##### RECORDS TO USE #####

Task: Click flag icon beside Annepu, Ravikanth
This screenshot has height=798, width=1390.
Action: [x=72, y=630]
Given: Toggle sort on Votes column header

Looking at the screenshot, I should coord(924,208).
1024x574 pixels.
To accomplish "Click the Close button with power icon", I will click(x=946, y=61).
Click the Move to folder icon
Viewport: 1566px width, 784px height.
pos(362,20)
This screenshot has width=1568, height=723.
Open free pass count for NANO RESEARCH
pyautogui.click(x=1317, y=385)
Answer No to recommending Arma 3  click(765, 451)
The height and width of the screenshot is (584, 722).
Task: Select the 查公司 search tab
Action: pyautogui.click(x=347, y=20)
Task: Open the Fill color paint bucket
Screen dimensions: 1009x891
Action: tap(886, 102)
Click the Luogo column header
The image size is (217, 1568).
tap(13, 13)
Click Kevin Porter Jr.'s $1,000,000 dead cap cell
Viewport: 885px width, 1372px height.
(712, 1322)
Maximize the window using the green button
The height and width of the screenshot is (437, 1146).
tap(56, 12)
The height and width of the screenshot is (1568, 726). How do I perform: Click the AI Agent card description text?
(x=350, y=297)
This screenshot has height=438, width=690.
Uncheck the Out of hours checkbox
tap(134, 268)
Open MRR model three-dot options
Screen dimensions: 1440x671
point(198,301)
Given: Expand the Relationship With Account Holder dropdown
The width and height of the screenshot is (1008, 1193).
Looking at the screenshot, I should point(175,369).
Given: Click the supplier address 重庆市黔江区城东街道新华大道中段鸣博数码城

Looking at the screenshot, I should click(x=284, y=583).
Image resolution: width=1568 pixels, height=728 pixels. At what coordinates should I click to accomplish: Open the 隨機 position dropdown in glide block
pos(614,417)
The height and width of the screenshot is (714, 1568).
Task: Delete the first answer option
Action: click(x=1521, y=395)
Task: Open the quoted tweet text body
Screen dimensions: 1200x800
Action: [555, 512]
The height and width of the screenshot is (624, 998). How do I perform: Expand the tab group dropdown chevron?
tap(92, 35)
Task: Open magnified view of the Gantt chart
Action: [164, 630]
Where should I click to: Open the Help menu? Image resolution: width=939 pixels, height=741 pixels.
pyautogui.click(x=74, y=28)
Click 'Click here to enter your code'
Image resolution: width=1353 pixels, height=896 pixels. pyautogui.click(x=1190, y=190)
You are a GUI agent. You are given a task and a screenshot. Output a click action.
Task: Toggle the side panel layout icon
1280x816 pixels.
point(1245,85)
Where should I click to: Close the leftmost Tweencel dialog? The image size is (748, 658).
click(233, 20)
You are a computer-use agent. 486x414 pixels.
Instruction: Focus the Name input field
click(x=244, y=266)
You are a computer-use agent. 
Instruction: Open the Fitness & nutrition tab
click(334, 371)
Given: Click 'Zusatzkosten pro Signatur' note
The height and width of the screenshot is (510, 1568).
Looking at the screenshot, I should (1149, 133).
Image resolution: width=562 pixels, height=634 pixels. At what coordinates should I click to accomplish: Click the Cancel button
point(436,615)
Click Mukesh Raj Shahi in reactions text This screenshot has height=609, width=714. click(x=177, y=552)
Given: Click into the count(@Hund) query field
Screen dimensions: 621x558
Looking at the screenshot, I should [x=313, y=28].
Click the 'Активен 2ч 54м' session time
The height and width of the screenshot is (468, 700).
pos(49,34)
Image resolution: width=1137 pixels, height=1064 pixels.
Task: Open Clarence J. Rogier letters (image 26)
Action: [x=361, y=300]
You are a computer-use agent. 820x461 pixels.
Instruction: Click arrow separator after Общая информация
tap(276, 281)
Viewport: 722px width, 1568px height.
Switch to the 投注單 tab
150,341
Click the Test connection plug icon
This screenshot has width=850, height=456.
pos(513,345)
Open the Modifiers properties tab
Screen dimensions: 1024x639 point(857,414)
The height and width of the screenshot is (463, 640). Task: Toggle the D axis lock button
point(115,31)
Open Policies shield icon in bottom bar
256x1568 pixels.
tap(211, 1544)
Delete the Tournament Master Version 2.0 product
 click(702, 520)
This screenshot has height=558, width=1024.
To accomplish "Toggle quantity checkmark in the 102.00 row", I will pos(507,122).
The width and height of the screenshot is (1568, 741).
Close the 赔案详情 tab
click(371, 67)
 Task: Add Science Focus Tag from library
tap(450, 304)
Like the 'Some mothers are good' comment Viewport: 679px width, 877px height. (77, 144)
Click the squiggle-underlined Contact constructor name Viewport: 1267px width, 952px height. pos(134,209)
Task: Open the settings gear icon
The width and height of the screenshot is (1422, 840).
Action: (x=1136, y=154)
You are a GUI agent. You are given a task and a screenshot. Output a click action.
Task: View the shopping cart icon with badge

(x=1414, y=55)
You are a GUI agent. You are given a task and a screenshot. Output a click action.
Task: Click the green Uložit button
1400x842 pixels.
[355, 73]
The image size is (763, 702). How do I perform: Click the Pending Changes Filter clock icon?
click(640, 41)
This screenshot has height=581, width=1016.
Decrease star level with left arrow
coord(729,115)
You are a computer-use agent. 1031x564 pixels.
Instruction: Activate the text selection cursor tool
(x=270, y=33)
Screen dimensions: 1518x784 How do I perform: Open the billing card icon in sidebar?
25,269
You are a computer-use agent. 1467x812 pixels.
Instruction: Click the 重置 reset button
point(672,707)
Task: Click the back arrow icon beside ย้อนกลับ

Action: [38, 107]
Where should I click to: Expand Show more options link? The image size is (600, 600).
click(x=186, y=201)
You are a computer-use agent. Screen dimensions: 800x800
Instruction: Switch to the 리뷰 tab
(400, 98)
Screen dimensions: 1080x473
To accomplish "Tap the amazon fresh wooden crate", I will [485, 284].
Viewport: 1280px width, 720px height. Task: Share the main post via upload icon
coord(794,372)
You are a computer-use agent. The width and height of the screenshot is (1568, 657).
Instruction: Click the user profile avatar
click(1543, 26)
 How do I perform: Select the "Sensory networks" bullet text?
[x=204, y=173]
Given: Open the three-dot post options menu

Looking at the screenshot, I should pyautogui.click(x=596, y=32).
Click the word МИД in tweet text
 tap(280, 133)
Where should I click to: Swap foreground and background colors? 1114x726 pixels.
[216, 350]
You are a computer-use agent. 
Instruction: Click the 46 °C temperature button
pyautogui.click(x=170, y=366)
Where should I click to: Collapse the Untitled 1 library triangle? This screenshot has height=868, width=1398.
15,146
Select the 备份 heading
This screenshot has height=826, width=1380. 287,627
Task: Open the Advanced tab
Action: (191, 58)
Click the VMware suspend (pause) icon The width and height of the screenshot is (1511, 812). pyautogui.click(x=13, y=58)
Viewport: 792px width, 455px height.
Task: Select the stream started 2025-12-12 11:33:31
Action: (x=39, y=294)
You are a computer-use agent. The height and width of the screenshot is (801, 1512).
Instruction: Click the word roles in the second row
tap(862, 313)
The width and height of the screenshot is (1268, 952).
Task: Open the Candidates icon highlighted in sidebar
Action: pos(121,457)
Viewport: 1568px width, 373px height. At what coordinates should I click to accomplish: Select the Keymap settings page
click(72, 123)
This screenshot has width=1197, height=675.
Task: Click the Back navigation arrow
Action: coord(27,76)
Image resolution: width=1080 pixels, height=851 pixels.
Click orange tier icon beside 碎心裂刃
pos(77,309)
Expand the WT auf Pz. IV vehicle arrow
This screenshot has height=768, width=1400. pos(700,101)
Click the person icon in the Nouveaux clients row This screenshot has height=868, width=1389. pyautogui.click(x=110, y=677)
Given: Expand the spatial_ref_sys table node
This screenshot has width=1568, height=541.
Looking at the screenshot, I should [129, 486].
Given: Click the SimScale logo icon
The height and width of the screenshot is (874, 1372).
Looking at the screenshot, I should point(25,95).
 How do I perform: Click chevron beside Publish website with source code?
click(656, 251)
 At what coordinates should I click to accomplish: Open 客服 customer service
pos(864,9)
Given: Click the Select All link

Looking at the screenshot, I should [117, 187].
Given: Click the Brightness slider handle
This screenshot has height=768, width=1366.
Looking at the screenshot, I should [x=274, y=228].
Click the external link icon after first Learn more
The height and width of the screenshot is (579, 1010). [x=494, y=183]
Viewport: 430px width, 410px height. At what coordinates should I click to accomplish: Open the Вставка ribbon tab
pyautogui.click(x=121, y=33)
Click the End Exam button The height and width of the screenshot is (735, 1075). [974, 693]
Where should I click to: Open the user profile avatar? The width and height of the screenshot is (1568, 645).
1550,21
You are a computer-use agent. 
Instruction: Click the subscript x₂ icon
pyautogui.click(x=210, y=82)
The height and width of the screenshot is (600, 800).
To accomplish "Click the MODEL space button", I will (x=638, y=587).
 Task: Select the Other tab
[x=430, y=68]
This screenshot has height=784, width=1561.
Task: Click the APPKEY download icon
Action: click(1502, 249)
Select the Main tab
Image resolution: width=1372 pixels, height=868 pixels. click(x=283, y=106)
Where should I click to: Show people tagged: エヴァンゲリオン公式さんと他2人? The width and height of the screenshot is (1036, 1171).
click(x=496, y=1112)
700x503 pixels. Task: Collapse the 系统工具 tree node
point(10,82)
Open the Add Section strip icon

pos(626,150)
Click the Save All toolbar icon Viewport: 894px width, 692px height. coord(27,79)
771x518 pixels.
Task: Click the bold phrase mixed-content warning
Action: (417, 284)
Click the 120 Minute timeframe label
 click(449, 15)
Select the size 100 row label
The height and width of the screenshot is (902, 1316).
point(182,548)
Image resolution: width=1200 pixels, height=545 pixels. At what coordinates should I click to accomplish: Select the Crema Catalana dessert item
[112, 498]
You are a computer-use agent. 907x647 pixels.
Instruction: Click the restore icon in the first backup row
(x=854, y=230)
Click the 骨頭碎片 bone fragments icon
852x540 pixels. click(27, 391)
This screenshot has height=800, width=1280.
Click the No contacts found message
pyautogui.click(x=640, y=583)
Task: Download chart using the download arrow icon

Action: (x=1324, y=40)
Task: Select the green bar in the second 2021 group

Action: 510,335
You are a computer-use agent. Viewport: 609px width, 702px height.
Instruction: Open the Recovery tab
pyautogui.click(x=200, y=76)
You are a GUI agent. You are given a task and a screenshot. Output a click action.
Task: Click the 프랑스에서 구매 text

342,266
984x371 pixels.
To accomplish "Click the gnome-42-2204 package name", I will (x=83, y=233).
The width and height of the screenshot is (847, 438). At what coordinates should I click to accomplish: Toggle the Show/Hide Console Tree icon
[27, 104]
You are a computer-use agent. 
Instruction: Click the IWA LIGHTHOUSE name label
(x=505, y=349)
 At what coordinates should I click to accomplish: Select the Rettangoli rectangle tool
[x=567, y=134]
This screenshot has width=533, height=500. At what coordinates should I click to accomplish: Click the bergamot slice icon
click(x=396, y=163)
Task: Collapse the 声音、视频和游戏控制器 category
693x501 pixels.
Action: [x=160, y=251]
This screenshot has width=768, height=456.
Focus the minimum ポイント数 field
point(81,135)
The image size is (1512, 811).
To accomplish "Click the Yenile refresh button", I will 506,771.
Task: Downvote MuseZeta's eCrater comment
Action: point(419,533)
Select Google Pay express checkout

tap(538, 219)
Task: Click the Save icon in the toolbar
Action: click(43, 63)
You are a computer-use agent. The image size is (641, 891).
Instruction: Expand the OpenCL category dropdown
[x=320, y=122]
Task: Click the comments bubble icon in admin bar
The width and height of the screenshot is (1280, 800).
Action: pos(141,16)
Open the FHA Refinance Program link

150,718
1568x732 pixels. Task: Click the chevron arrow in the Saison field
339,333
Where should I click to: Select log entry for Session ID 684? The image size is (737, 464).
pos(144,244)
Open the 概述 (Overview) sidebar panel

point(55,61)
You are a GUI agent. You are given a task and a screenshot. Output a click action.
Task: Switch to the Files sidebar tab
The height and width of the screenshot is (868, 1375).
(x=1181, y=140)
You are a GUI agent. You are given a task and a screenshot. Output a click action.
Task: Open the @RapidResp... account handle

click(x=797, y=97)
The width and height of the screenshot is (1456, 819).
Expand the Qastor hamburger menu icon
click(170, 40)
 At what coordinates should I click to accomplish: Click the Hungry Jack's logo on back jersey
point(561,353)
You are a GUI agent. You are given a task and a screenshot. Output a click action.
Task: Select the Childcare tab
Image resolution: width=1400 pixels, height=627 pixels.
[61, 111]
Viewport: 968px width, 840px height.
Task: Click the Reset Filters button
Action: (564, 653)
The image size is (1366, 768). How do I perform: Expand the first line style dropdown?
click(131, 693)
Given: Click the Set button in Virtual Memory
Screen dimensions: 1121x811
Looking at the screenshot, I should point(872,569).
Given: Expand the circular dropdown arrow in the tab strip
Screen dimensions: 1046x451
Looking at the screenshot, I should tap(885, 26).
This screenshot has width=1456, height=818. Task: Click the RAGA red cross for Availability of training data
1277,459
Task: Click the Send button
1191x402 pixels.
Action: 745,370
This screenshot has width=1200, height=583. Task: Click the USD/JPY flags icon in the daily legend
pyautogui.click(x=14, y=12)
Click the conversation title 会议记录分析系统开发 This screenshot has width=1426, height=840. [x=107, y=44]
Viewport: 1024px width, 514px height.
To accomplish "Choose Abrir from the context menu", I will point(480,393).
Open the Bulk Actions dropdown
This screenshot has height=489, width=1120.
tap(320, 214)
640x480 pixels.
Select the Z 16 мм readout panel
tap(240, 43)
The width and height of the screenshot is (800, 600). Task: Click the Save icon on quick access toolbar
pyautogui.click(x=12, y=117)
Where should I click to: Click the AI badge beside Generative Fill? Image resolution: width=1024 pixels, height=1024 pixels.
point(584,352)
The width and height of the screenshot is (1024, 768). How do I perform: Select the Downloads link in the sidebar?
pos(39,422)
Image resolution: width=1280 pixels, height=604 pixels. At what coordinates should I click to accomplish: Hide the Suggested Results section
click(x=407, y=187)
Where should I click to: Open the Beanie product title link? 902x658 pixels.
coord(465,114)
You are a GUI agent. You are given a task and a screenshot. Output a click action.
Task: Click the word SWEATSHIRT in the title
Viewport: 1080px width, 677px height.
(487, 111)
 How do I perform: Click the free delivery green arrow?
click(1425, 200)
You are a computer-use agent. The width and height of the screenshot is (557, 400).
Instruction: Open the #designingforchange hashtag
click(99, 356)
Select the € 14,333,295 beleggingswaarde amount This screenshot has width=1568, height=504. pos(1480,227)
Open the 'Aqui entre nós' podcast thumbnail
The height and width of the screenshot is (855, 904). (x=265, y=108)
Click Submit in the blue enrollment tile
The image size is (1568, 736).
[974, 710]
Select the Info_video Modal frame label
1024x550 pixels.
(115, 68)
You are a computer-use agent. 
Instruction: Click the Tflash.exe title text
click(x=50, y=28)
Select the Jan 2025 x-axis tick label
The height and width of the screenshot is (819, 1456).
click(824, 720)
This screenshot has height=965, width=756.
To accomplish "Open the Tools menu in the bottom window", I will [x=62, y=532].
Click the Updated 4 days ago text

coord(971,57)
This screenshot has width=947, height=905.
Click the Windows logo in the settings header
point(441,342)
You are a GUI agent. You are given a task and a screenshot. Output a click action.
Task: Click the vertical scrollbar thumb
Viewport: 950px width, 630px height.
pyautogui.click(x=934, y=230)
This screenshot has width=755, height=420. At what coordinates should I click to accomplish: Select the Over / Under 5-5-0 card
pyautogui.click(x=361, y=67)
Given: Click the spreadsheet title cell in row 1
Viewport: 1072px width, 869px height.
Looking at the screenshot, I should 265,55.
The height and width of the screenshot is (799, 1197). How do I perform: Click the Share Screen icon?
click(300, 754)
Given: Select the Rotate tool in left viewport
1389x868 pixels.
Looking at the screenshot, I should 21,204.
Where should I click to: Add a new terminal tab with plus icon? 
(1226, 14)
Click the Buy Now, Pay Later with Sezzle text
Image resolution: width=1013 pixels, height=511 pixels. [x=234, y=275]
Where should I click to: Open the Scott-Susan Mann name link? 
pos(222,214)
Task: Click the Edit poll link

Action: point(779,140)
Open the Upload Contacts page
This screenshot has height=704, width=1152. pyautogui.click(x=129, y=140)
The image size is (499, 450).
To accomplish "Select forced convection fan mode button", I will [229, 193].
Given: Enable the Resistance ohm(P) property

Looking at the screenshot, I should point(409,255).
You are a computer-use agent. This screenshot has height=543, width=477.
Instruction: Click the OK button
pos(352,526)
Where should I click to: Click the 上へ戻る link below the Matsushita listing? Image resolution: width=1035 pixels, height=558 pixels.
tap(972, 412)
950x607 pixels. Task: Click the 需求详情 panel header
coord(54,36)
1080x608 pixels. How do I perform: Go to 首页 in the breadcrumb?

#####

*WHAT NEEDS TO BE DONE:* Using the entries above, output exactly the lines between the line holding "Where should I click to: Open the Beanie" and the line holding "This screenshot has height=965, width=756.", end lines included, and nothing more.

*SOLUTION FOR THIS TASK:*
Where should I click to: Open the Beanie product title link? 902x658 pixels.
coord(465,114)
You are a GUI agent. You are given a task and a screenshot. Output a click action.
Task: Click the word SWEATSHIRT in the title
Viewport: 1080px width, 677px height.
(487, 111)
 How do I perform: Click the free delivery green arrow?
click(1425, 200)
You are a computer-use agent. The width and height of the screenshot is (557, 400).
Instruction: Open the #designingforchange hashtag
click(99, 356)
Select the € 14,333,295 beleggingswaarde amount This screenshot has width=1568, height=504. pos(1480,227)
Open the 'Aqui entre nós' podcast thumbnail
The height and width of the screenshot is (855, 904). (x=265, y=108)
Click Submit in the blue enrollment tile
The image size is (1568, 736).
[974, 710]
Select the Info_video Modal frame label
1024x550 pixels.
(115, 68)
You are a computer-use agent. 
Instruction: Click the Tflash.exe title text
click(x=50, y=28)
Select the Jan 2025 x-axis tick label
The height and width of the screenshot is (819, 1456).
click(824, 720)
This screenshot has height=965, width=756.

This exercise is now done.